- _EXERCISE INSTRUCTIONS_:
1. In the rugby commentary, which two teams are singled out as deplorable among the so-called top nations?
2. Quote the rugby commentary word for word, from "Fiji thoroughly deserved" up to and including "future World Cups.".

- _EXCERPTED TEXT_:
_ _ _ _
I can't conclude a review of the pool matches and the All Blacks performance without some comment on the other teams.
Australia and South Africa have been great, Argentina a revelation and France weak when it mattered but nevertheless showing class.
Tonga and Fiji have been simply unbelieveable.
No one before this tournament started would have given them any chance of making the knock-out stages.
Fiji thoroughly deserved their win over Wales and the fact that they did it by competing consistently in the forwards, holding their discipline in defence and taking their chances says a lot about their ability to build on this result in future World Cups.
Tonga also seem to have made the break-through to a team that plays with discipline and organisation as well as polynesion passion. With players now spread all over the world playing professional rugby (and these results will help more players get contracts to play professionally) the future looks good indeed for the Pacific Islanders.
The rest of the so-called top nations, in particular the Irish and the English have been deplorable.
Wales are out but played about to their ability, which isn't a lot. Scotland likewise.
England seems to have spent the last four years as world champions figuring out just how they could so cock-up selections, coaching and team tactics so as to ensure that in 2007 they could play their worst rugby possible. It would be a joke if it wasn't so disappointing.
That the world champions should be at risk of going out in the pool stages because they were a genuine chance (which they were) of losing to Tonga, is pathetic. English rugby should be ashamed of itself.
_ _ _ _
- _COLLECTED MATERIAL_:
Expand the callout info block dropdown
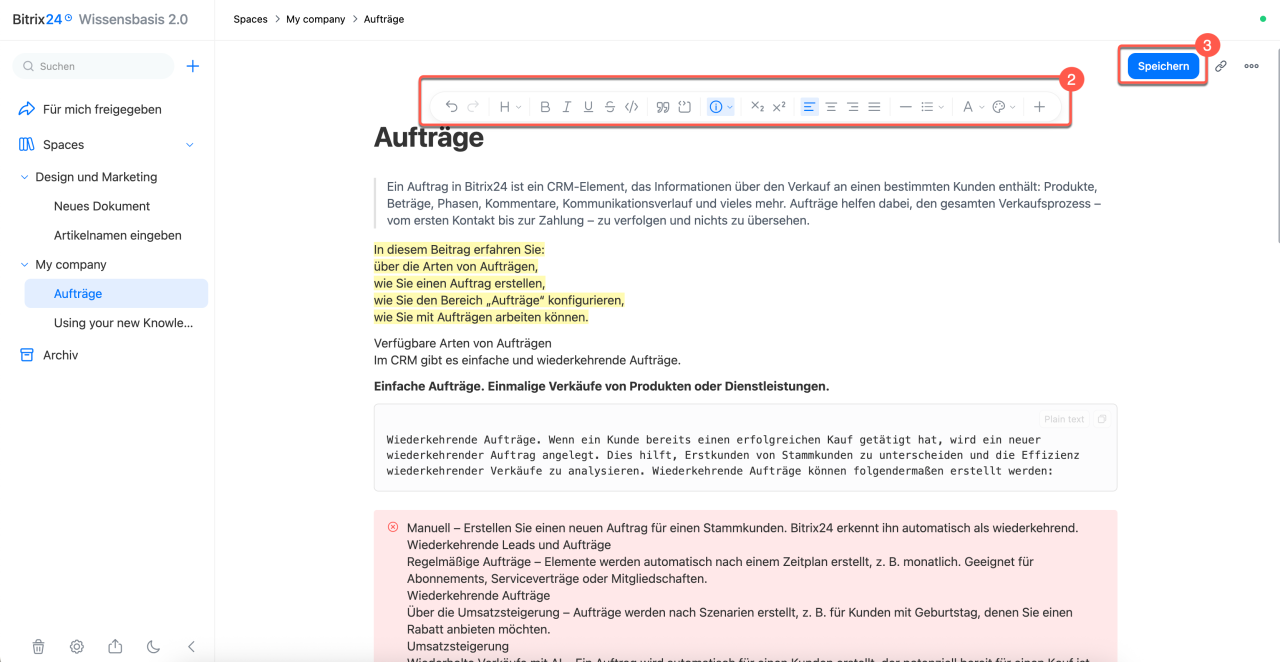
_ _ _ _
- _EXPECTED OUTPUTS_:
1. The Irish and the English.

2.
Fiji thoroughly deserved their win over Wales and the fact that they did it by competing consistently in the forwards, holding their discipline in defence and taking their chances says a lot about their ability to build on this result in future World Cups.